Just a few lines in answer to yours of 7th and 21st – fancy Nivens being a bit hit up for employing Germans! I can't say I agree in all points with the idea of sacking all of German birth.
It's fumy, since the evacuations, four casualty lists were published – none of us were in action but were enjoying the rest promised to us.
I'm sorry they messed you about over the money at the 63rd. They ought to have given it to you but the military is nothing but red tape from start to finish. I've had plenty of time to find it out too.
I have received letters from Bill but by this I think he will have left Melbourne.
I have just sat down from watching the Germans bombard a battery and some houses a hundred yards away, and I am afraid they have done some damage for there were hundreds of soldiers running away and many of them were either carrying children or else helping the mothers and the womenfolk. Why the people are allowed to stay here I don't know. Of course the Germans are quite within their rights, for the place is full of soldiers, every barn holds some. Many of the women have come to this house from whose bakery I am writing this epistle, or apology for one.
The Germans are better gunners than the Turks, who always gave us plenty of warning when they intended to bombard us with heavy guns by the time they took to get the range. Also, the Germans use, I think, T.N.T. In their shells, which is a pretty solid explosive I can tell you although it has not the terrifying crash our Howitzer shells on the Peninsula had, which I think were Lyddite. It is strange to watch the shells bursting here (shrapnel). You see the shell explode and after hearing the gun fired, then the long drawn whine and then the crash and all the time the shell has done its work already. They are now starting to give the trenches some hurry up. Whack oh!
We'll be in there tomorrow night, but this place is far quieter than Gallipoli, but soon I'm afraid we'll see something. There are thousands and thousands of troops here. We are just a few kilometres off Armentieres. In fact, I was in there for a hot bath but there will be awful slaughter when any movement takes place, and we expect the fun to begin any day now.
The German's trenches three hundred yards in front of ours, which is a lot further than the Turks were, and to show you what the place is like, yesterday morning was a bit misty so some of our chaps went out and chopped a tree down between the trenches and chopped it up for firewood. Nothing like that ever happened on the Peninsula. It was sudden death to show even the top of your cap for a couple of seconds.
The Tommies here tell us that when the Prussians Guards are in, that things become lively, but when relieved by the Saxons, they never trouble you unless you start the show. The Artillery is the worst here, but the line is so immense that unless they concentrate on one particular spot, it's only isolated portions that get hit, and then the shell has to come right in the trench to do any harm.

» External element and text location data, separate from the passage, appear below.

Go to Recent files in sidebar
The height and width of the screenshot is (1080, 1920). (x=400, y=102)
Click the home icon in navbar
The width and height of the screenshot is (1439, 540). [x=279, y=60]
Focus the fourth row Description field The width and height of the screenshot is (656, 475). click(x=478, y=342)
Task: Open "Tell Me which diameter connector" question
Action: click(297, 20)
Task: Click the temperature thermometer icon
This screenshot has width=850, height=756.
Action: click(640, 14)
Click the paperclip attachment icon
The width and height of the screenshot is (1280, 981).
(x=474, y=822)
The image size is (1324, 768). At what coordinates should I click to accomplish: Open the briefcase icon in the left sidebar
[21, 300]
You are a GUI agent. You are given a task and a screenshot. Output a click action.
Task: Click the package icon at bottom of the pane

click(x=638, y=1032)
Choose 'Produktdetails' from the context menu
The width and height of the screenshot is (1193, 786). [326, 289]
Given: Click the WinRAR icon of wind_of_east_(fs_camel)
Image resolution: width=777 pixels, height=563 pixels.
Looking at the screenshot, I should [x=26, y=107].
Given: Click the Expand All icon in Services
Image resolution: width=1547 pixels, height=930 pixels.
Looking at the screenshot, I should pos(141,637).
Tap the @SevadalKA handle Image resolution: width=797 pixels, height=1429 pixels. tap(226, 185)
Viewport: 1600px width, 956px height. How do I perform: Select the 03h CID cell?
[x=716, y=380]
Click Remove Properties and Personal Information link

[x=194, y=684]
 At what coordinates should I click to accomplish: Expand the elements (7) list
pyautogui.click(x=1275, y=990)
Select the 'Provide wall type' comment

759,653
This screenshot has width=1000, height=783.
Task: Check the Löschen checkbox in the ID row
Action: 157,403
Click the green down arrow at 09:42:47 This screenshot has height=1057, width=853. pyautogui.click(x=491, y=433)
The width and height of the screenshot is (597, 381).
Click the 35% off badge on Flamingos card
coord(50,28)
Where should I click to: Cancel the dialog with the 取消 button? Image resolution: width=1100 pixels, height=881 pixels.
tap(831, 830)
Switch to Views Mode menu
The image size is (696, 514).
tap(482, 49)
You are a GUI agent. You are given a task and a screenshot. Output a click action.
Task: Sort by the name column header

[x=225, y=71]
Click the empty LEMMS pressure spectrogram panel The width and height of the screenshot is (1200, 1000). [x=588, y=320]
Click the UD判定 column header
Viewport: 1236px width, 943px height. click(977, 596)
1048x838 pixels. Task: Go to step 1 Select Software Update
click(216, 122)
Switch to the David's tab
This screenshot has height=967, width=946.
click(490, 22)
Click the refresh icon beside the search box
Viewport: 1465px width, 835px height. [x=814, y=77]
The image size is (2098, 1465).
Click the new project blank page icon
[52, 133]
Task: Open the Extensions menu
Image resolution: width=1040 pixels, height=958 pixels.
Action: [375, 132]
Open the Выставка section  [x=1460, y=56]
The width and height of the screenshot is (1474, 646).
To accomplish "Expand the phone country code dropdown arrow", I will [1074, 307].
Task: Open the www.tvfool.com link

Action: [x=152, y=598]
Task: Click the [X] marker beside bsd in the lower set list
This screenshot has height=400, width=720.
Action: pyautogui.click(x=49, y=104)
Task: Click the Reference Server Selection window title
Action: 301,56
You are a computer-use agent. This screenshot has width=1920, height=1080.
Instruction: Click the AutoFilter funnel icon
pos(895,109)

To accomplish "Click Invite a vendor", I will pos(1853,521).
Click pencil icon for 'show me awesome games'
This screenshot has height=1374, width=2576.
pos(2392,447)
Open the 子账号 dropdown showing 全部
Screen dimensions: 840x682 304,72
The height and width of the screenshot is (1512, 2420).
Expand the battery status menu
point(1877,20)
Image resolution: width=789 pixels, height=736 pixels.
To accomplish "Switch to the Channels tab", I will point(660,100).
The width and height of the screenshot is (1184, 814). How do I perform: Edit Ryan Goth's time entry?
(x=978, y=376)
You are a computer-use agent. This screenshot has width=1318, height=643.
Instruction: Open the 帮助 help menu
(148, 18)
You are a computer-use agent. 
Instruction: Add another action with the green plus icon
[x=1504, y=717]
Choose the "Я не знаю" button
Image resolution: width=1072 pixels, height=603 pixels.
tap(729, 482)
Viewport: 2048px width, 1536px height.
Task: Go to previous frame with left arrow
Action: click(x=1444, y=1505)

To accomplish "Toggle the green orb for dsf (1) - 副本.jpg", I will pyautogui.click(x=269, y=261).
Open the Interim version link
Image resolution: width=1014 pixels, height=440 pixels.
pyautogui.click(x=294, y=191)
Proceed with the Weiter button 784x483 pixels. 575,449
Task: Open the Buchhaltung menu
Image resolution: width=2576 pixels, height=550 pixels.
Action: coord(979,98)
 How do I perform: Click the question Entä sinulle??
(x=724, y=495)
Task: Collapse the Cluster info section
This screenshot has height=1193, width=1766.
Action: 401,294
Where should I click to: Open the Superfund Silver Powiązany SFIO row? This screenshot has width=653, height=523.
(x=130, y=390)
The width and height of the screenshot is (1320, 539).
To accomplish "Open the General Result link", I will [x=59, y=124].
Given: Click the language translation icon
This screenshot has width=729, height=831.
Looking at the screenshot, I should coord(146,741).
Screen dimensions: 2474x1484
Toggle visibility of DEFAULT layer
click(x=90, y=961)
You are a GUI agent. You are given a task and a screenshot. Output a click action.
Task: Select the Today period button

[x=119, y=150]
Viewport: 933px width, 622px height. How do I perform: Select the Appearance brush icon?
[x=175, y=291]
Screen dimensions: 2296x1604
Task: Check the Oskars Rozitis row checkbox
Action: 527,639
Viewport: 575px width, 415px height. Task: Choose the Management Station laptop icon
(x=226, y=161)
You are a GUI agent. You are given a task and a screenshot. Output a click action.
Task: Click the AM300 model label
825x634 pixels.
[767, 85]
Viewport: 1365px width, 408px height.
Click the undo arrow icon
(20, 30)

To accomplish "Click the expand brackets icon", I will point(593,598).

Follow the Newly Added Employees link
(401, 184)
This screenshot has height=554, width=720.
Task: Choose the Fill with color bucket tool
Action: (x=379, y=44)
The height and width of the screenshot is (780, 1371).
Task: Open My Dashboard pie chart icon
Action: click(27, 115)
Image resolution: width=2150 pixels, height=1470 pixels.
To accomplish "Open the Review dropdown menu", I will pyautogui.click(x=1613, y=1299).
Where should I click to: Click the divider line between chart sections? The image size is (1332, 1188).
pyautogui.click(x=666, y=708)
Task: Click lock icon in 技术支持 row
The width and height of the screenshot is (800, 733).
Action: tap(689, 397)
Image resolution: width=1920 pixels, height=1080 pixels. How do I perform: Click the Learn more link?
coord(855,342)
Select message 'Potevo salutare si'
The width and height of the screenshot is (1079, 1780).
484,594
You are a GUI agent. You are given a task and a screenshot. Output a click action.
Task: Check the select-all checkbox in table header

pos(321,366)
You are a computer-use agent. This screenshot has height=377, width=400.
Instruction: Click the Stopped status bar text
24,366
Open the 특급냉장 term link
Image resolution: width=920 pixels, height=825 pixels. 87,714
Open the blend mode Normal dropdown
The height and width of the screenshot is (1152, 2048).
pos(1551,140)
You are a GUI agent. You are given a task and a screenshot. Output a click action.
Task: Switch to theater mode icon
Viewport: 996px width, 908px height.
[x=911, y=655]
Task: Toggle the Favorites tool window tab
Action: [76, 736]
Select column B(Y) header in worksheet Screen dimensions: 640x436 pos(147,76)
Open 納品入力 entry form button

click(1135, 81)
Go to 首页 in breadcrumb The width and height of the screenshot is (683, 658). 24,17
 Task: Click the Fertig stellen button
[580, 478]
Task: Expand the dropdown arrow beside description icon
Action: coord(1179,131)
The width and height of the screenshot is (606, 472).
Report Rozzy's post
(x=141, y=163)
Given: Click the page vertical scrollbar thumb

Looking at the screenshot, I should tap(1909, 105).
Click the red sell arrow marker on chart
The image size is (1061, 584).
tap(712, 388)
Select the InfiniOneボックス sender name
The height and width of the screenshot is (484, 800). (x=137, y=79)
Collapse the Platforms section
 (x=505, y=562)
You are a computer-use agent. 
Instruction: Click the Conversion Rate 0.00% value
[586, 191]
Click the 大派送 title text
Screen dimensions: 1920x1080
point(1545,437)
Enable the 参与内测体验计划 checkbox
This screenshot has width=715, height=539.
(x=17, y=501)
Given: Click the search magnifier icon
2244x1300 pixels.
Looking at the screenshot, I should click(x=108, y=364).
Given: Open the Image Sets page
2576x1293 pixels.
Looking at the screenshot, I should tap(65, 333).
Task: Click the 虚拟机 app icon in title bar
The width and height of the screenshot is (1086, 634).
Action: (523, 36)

There is a battalion of Royal Scots here and I was speaking to one and he was telling me they have been here since January and have lost twenty men, and like Anzac, the safest place is the trenches. A party of us marched in to an old factory of some sort in Armtentieres this morning for a hot bath. I don't know what the factory was, but there are huge vats into which about thirty of us got into, half filled with hot water. It was dead funny but very acceptable. We will be only a few days in the trenches here at a time – not a fifteen week stint as before, for which we are very thankful, for even the strongest are apt to develop nerves being constantly subject to shell fire.
I must close. I don't know when I will be able to post this, but as soon as they accept letters, in she goes.
So. Bon Jour
No newspapers for the past few mails – I don't know why.